[DIRECTIVE]
Pick out each line in the listing below that contains the word "This", treating uppercase and lowercase as different, and copy those lines.

[INFORMATION SHOWN]
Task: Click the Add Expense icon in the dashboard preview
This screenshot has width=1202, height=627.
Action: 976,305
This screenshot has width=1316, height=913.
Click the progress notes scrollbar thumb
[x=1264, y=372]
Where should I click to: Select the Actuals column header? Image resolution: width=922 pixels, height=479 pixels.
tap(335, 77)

* * *

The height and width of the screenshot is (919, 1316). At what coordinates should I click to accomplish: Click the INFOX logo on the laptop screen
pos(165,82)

--

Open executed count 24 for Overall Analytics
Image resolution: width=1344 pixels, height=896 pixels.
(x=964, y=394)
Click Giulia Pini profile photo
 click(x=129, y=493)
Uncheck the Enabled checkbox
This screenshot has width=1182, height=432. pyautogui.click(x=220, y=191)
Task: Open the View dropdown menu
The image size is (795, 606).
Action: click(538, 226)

[WRITTEN RESPONSE]
This screenshot has width=1202, height=627.
This screenshot has width=1316, height=913.
This screenshot has width=1182, height=432. pyautogui.click(x=220, y=191)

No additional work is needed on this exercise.